Saltar a contenido

ADR-010: Hybrid monitoring: APM + minimal Process Inspector

  • Status: Accepted
  • Date: 2026-05-14
  • Tags: webapps, monitoring, build-vs-buy
  • Supersedes: Spec inicial de Operate full (~10K LOC)

Context and Problem Statement

Inicialmente el plan era build Operate completo (~10K LOC en 3 sprints). Pero al analizar más profundamente: Operate hace 30% system monitoring + 70% business process state inspection. APM tools (Dynatrace, Datadog, Grafana, New Relic) cubren el 30% MEJOR que cualquier custom build. ¿Construimos Operate full, o hybrid?

Decision Drivers

  • APM tools especializados son superiores en monitoring (ML anomaly detection, distributed tracing)
  • Solo el 70% de Operate (business state) requiere build custom
  • Cost: APM SaaS es $1-10K/año vs $30-55K para build + maintain
  • OpenTelemetry permite swap de vendor (no lock-in)
  • CLI + minimal UI cubren business operations sin Operate full

Considered Options

  1. Hybrid: APM + minimal Process Inspector + CLI (recomendado)
  2. Build Operate full (~10K LOC, spec original)
  3. Solo APM (sin Process Inspector)
  4. Solo CLI (sin UI)
  5. Build Operate completo paridad Camunda (~50K LOC con todas las features)

Decision Outcome

Chosen option: Hybrid approach porque: - APM cubre system monitoring superior a cualquier build custom - Minimal Process Inspector (~2K LOC) cubre 80% del business state UI needs - CLI cubre power users y batch operations - OpenTelemetry instrumentation permite vendor-agnostic - Saves ~7.5K LOC y ~$48K año 1

Positive Consequences

  • 70% reducción LOC vs build Operate full
  • Mejor monitoring quality (Dynatrace ML > custom code)
  • Distributed tracing gratis (no build needed)
  • Vendor-agnostic via OpenTelemetry
  • Lower maintenance burden permanente
  • Saves ~$48K año 1, ~$24K/año ongoing

Negative Consequences

  • APM licensing cost ongoing ($1-10K/año)
  • Sin BPMN visual con state overlay built-in (Phase 2 si needed)
  • Sin auto-refresh real-time en Inspector (manual refresh OK)
  • Multiple tools (UI + CLI + APM) require coordination en docs

Pros and Cons of the Options

Hybrid (APM + Inspector + CLI)

Pros: - Best monitoring quality - Minimal custom LOC - Vendor-agnostic - Cost effective - Distributed tracing free - ML anomaly detection (free with APM)

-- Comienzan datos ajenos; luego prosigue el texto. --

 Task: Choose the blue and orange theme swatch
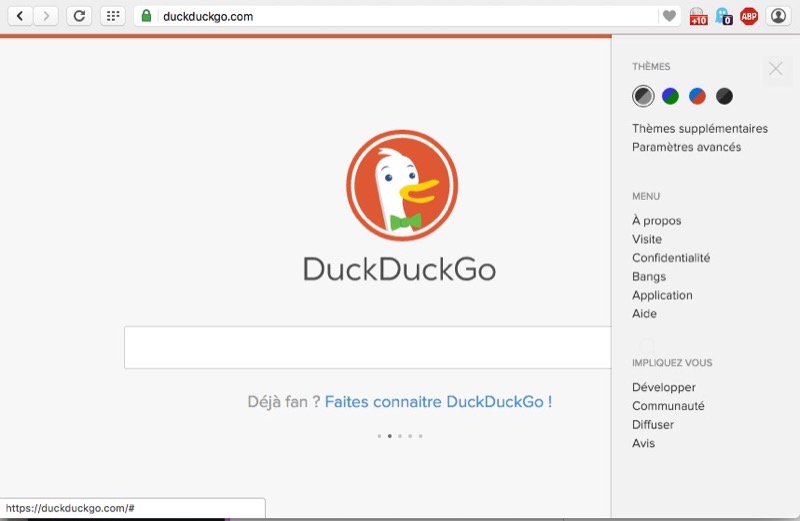[x=697, y=96]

Cons: - APM cost ongoing - Multiple tools to learn - No BPMN visual in Inspector

Build Operate full

Pros: - Single tool - Brand propio - Full control

Cons: - ~10K LOC initial - Maintenance burden - Inferior a APM en system monitoring - Sin ML / distributed tracing

Solo APM

Pros: - Cero custom LOC - Best monitoring

Cons: - No puede mutar state (resolve incident, cancel) - Sin context BPMN - Business users no quieren usar APM UI

Solo CLI

Pros: - Mínimo build (~500 LOC) - Power users productivos

Cons: - Business operators no usan CLI - Sin discoverability features

Operate completo paridad

Pros: - Feature parity con Camunda

Cons: - ~50K LOC inversión - ~12 meses build time - Aún inferior a Camunda en features - Throughput impact (export pipeline)

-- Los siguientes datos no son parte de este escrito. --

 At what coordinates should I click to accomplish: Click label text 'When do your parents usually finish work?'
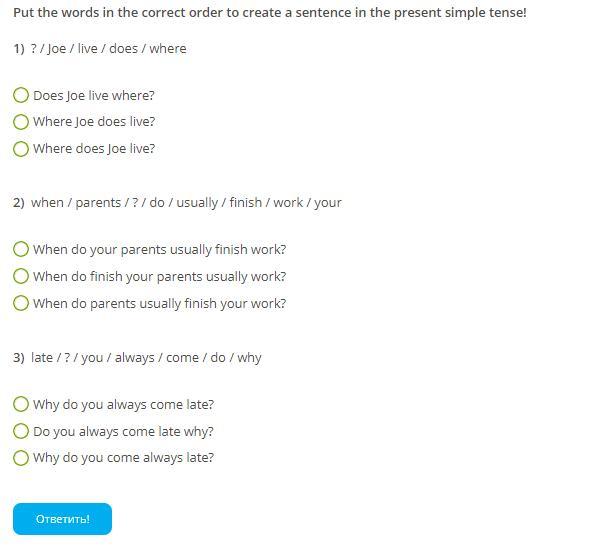pyautogui.click(x=159, y=250)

Architecture del hybrid approach

flowchart TD
    subgraph Users
        SRE[SREs / DevOps]
        BIZ[Business Ops]
        PWR[Power users<br/>CI/CD, scripts]
    end
    APM["APM (buy)<br/>$1-10K/y"]
    INS["Process Inspector<br/>(2K LOC)"]
    CLI["CLI (build)<br/>(500 LOC)"]
    API[Engine REST API]
    ENG["Engine + PostgreSQL<br/>• OpenTelemetry<br/>• Metrics<br/>• Logs"]
    SRE --> APM
    BIZ --> INS
    PWR --> CLI
    INS --> API
    CLI --> API
    API --> ENG
    ENG -.->|"otel traces / metrics / logs"| APM

Componentes del hybrid

1. APM tool (BUY)

Stack options: - Dynatrace — ML anomaly detection mejor - Datadog — más popular, generous free tier eventualmente caro - Grafana Cloud — free tier generoso, pay-per-use - New Relic — APM established - Honeycomb — observability-first, great traces - Self-hosted: Prometheus + Grafana + Tempo + Loki (free, más ops)

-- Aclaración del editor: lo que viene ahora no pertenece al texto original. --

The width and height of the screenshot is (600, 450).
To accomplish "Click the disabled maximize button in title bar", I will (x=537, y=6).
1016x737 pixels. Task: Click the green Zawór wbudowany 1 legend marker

Cost típico: $1-10K/año para MVP scale.

Cubre: - Infrastructure (CPU, memory, disk, network) - DB performance (query times, connections, locks) - Application metrics (TPS, latency p50/p90/p99) - Distributed tracing (gateway → engine → worker → external) - Logs aggregation + search - Alerts + anomaly detection - Dashboards

2. Process Inspector (BUILD, ~2K LOC)

Minimal UI para business operators:

┌─────────────────────────────────────────┐
│ 🔍 [Search: instance key / business ID] │
│                                          │
│ Quick filters: [Active] [Incidents]      │
│                                          │
│ Custom filter:                           │
│ Process: [_______ ▼]                     │
│ State:   [Active ▼]                      │
│                                          │
│ Results:                                 │
│ ┌─────────────────────────────────────┐ │
│ │ #12345 | order-approval | ACTIVE    │ │
│ │ Current: Manager Approval (bob)     │ │
│ │ [Details] [Variables] [Cancel]      │ │
│ └─────────────────────────────────────┘ │
└─────────────────────────────────────────┘

Features: - Search + filter - Detalle modal (current elements, tree path) - Variables modal (JSON tree) - Resolve incident button - Cancel instance button

NO: - ❌ BPMN visual viewer - ❌ Auto-refresh - ❌ Batch operations UI (use CLI) - ❌ Modification / Migration

3. CLI ops (BUILD, ~500 LOC)

Para power users, automation, CI/CD:

# Listing
mvp-cli process-instances list --state=INCIDENT --since=24h

# Inspection
mvp-cli process-instances get 12345
mvp-cli process-instances variables 12345

# Operations
mvp-cli process-instances cancel 12345 --reason="duplicate"
mvp-cli incidents resolve 9876

# Batch (advanced)
mvp-cli process-instances list --state=INCIDENT --format=json \
  | jq -r '.[] | .processInstanceKey' \
  | xargs -I {} mvp-cli incidents resolve --pi {}

DevOps aman esto. Business users usan UI.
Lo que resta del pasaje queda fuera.